:: Texto extraído

Para llevar a cabo este paso es de indudable ayuda una perspectiva espiritual y religiosa. En la relación con Dios, uno es ante todo invitado a reconocer que los bienes esenciales que garantizan la calidad de la vida nos han sido asegurados gratuitamente y que la estimación de los mismos no se busca en el reconocimiento de los demás, sino en el testimonio de confianza que Él siempre ha mostrado tener en nosotros en virtud del mero hecho de habernos creado. Al afirmar esto, ciertamente no se pretende sostener que la envidia está ausente en las personas religiosas (pensemos en lo señalado anteriormente en materia bíblica), sino que éstas tienen una posibilidad ulterior de reconocerla como un veneno destructivo y sobre todo que reciben una ayuda adicional para contrarrestarla.

Retomando lo observado por Dante en el Paraíso, cuando se ha encontrado el propio lugar en la vida no se experimenta la necesidad de envidiar el modo de vida de los demás porque uno está satisfecho con lo que es y lo que hace, y ayuda a los demás a estar satisfechos. Mientras la envidia surge de un corazón vacío, que insinúa a quienes afecta ser “hijos de un dios menor”, al responder, en cambio, a la propia vocación se alcanza lo deseado, lográndose el objetivo de la propia vida: como advierte Dante, se llega a ser como una flecha que ha dado en el blanco. Hablar de vocación significa reconocer que la propia existencia no es fruto del azar, del infortunio ni del capricho de los acontecimientos, sino que a cada ser humano le es dado encontrar aquello que busca, rescatando así la armonía entre sus disposiciones naturales y lo que el ambiente le ha ofrecido en bienes y posibilidades; pero si falta esta respuesta, de nada sirve esto porque dichos bienes y posibilidades pasan a ser como una semilla arrojada fuera de su terreno: Si la naturaleza encuentra un hado / adverso, como todas las simientes / fuera de su región, da malos frutos. / Y si el mundo de abajo se atuviera / al fundamento que natura pone, / siguiendo a éste habría gente buena.

::::
:: Datos proporcionados

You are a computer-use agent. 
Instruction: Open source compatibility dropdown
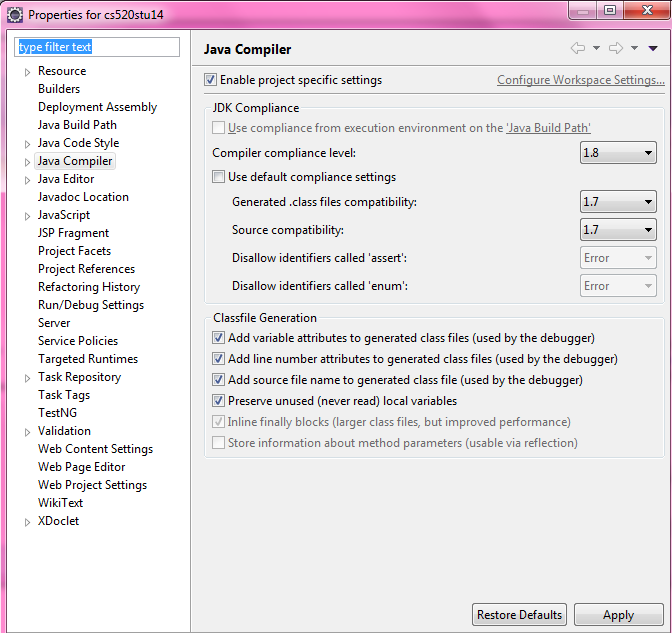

::::

Ejercicio |
Retoma el texto sobre la envidia y la vocación después de su última frase y continúa escribiéndolo.

Respuesta |
También a nivel psicológico se reconoce cómo la gratitud es una actitud estructuralmente abierta a la vida. Para M. Klein, la gratitud está de hecho estrechamente emparentada con el amor y el reconocimiento de la bondad de las cosas, con una mirada gratuita y de satisfacción hacia ellas sin desear forzosamente apropiarse de las mismas. Gratuidad y gratitud, emparentadas entre sí por una similitud incluso etimológica, enseñan a gozar de las cosas, ayudan a vivir relaciones estables y profundas, porque presentan una actitud de benevolencia en relación con las mismas. La gratitud efectivamente afina la capacidad de amar, de apreciar por tanto la belleza y la bondad de una cosa en sí misma, en una actitud opuesta a la envidia: “El amor es ciertamente la medicina que expulsa del corazón el veneno de la envidia”.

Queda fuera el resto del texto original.